Meantime the Non-Legislative Ad Hoc Committee (consisting of Council Members Jon Primuth and Michael Cacciotti) is working on the city’s alternative strategy to negotiate a deal directly with Caltrans and the California Transportation Committee. It is planning to host a meeting with CTC commissioners, Caltrans staff and other stakeholders to tour certain Caltrans properties in town and to discuss various issues, the staff report said. Portantino and his staff, along with community representatives, will also be invited on the tour, which is tentatively set for the first week in August.
Also this week, the Council is set to provide direction to staff on the installation of all-way stop signs at the intersections of Meridian Ave and Oak, Pine, and Maple Streets. Demands for such signs have been a cause célèbre in South Pasadena for over 20 years. The City will also consider authorizing a $9,010 contract amendment with Adhami Engineering Group for the preparation of engineering design, construction documents and specifications for rectangular rapid flashing beacons at Meridian Ave and Oak St.
On a related note, the City is also set to authorize contracts for the Fair Oaks traffic signal improvements project.

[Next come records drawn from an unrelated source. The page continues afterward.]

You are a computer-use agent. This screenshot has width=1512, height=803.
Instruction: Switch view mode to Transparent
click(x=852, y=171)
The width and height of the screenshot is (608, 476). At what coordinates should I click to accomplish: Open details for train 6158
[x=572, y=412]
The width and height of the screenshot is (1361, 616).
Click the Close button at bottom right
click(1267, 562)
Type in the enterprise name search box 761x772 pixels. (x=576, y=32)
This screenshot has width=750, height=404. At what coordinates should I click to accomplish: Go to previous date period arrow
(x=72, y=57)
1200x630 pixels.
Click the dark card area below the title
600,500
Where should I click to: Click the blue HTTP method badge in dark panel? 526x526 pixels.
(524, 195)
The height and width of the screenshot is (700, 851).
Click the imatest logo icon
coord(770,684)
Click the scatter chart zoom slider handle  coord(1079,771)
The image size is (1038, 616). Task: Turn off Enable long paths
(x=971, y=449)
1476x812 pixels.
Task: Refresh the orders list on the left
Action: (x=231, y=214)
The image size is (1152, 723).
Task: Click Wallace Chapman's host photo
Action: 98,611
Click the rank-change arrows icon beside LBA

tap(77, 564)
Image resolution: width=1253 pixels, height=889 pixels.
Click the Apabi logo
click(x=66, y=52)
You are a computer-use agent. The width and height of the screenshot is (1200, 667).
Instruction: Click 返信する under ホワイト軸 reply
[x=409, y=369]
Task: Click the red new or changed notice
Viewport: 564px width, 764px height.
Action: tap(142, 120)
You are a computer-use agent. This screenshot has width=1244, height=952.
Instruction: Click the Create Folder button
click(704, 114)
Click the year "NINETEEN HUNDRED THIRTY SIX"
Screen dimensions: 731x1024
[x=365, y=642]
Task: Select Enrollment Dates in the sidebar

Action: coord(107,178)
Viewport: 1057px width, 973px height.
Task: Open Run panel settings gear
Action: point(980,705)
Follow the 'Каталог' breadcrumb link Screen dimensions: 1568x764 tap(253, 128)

Up to $541,250 will be authorized for Cross Town Electrical and Data, Inc., and $149,429 for Willdan Engineering for construction management and inspection services.
The city is also planning to authorize spending $59,000 for emergency repairs to its water system due to damage caused by a Dec. 9, 2020 Southern California Edison power surge that caused an outage throughout the city. The surge damaged equipment at the Grand Reservoir and Pump Station, including the booster pump starter, surge protector, SCADA logic control panel and communication radios. The equipment provides pressure regulation and water storage to pump water to the city’s high elevation Raymond Pressure Zone. Grand Reservoir is the second largest water storage facility in town, with a 2.3-million-gallon capacity.
The surge took Grand Pump Station out of service, but Public Works was able to keep the system operating through back up facilities.
Repair work was completed by General Pump Company and Control Automation Design.
A staff memo said Public Works has filed a claim with the city’s risk insurance provider.